We have some flags in our Church. They are the Papal flag (also known as the Vatican flag), two American flags and the flag of the Knights of Columbus. The Knights of Columbus are a group of men that got together in response to the Catholic Irish persecutions about the turn of the century (1900). Irish Catholics were having a hard time finding jobs here in America. They left the persecutions in Ireland as they were denied the ability to purchase food there. At least they could eat if they could find work and get the food. There were many signs in windows at the time that read, “Irish Catholics need not apply,” meaning they would not get the job. Various organizations would work hard at making sure Catholics could not work. The only jobs that were available were jobs with high death rates. These jobs were particularly working on the high wires and police. Many Irish Catholics died hanging wires on the power lines. This is before the unions were established. So many men were dying, it is said that the life expectancy for Irish males was 35 years of age. So Father McGivney helped establish the Knights by offering fellowship and life insurance. The Knights promised to help each other’s families when the father died. They quickly grew because of the great need. God, country and family are their priorities, in that order. Today they have grown so much and offer so much more. They do a super amount of good with all the fundraising and offering events for the handicap, church and women’s health by offering ultra-sounds for other non-profit organizations. This group of faithful men do more than we can appreciate. This is their flag, and we are proud of what they have done for the community.

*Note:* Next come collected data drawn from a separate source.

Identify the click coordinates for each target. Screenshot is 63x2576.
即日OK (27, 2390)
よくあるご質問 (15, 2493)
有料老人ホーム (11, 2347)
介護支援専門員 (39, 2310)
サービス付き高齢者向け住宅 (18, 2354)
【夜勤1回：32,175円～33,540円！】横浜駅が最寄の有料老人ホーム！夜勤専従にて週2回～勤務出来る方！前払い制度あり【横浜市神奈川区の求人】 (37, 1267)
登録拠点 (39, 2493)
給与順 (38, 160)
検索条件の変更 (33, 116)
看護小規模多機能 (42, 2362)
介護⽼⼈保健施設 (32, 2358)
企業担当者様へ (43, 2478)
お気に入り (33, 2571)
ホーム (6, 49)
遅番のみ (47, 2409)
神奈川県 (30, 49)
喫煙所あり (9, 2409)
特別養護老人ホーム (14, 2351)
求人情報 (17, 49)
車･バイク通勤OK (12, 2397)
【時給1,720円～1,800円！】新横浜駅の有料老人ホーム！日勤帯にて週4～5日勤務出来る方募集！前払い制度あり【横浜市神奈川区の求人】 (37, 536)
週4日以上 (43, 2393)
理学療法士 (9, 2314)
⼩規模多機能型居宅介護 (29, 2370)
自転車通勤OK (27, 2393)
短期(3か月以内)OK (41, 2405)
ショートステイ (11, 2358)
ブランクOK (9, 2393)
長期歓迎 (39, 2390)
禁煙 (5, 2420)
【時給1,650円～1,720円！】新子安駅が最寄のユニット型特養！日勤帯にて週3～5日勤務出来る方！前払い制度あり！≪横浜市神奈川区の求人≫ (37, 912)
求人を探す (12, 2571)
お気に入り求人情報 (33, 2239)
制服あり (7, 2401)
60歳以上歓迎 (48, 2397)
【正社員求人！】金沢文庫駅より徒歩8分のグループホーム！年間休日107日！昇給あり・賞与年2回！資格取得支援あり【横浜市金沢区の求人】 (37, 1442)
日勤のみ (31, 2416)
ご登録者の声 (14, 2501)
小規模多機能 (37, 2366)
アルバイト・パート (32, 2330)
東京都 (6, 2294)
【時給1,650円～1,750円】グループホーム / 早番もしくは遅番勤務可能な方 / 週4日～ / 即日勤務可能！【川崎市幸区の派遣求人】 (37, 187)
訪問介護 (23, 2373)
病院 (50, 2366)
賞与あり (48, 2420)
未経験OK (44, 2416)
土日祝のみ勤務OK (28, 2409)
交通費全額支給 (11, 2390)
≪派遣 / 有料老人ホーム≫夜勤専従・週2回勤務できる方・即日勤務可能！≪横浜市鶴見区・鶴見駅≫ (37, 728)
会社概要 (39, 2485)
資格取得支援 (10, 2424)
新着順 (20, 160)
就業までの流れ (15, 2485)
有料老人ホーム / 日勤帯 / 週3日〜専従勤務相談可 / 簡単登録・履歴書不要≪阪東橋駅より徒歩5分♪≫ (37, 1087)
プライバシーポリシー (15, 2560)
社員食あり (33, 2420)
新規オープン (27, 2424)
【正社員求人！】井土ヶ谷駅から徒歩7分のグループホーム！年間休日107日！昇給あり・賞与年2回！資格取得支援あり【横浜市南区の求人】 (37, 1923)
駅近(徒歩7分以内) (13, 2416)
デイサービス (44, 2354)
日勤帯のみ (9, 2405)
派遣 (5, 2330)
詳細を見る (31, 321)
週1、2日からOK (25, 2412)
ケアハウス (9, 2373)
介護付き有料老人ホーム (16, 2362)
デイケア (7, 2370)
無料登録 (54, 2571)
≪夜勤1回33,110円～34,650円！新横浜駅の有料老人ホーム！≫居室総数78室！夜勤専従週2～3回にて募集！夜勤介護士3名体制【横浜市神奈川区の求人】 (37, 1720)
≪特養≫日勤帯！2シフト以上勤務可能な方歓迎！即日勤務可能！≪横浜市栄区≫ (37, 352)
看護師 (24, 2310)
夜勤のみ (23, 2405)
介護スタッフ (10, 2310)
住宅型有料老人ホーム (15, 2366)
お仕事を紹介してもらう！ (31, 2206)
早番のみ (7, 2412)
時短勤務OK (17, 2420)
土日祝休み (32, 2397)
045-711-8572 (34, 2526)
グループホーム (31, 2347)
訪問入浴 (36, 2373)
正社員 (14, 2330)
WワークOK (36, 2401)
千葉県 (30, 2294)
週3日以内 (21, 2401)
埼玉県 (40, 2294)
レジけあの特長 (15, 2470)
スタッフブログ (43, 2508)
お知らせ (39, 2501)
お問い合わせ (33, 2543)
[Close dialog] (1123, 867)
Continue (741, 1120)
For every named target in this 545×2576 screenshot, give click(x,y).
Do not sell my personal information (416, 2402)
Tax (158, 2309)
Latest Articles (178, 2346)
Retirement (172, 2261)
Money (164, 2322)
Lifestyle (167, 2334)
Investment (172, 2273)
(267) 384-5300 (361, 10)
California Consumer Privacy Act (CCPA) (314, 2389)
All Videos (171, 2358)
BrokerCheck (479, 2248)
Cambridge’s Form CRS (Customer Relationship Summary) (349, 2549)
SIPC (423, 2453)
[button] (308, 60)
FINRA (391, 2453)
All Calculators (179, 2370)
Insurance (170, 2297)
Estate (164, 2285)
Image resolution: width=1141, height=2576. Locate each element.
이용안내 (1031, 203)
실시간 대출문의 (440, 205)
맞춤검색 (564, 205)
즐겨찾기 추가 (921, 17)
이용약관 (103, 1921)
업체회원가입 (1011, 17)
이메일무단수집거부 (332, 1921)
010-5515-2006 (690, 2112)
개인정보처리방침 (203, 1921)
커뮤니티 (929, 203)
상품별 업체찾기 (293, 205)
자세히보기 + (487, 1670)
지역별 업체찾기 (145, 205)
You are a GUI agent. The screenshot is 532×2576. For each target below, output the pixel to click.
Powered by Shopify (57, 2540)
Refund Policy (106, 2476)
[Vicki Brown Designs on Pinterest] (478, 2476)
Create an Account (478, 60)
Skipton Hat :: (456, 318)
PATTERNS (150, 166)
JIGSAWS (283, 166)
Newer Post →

We have two American flags, on at the entrance and one in the sanctuary. To say the least, the Knights are big on patriotism. Both these flags are due to the Knights. Most people can look up what the meaning of everything is on the flag and its deep roots in our culture. In short, the red reminds us of the blood that was spilt for our freedom from the Revolutionary war to today. It is a great price and should remind us of the blood of Jesus that was spilt on the cross for us. The white should remind us of purity and innocence. To be a great nation, sin must be avoided and virtue encouraged, putting God above all. The blue represents vigilance, perseverance and justice. As a nation, we must be vigilant and persevere in Justice, not for self-gain. These things must be maintained in order for the American dream to continue and society to grow and be good. All of these ideals come from the teachings of Our Lord Jesus the Christ. As citizens, we need to guard these virtues or this republic can fall to the slavery of sin and death.
That is why we need to acknowledge something greater than the state. The papal flag reminds us of more than the fact we have a pope. This flag does not change with each pope. It is the office of Peter and the apostolic teachings that we have with it. Faith is the highest form of citizenship. It makes us better people. When Jesus died on the cross for us, He not only saved us, but gave us an example. The good works of Jesus is now at work in us. This flag also should remind us that we have another citizenship; in heaven. As great as our country is, how much greater is heaven. But only through the grace of God can we get there. Humanity cannot save itself. Thank God that He is so kind to us! Thank God He gave us a Church, a community of believers to help us trudge our way to that happy destiny. With the graces of the Sacraments, sacramentals, our Blessed Mother and the whole heavenly host in the power of the cross we can get there.
Notice on top of each flag is a cross donated by the Knights of Columbus. May the cross of our Lord Jesus Christ be our guiding light.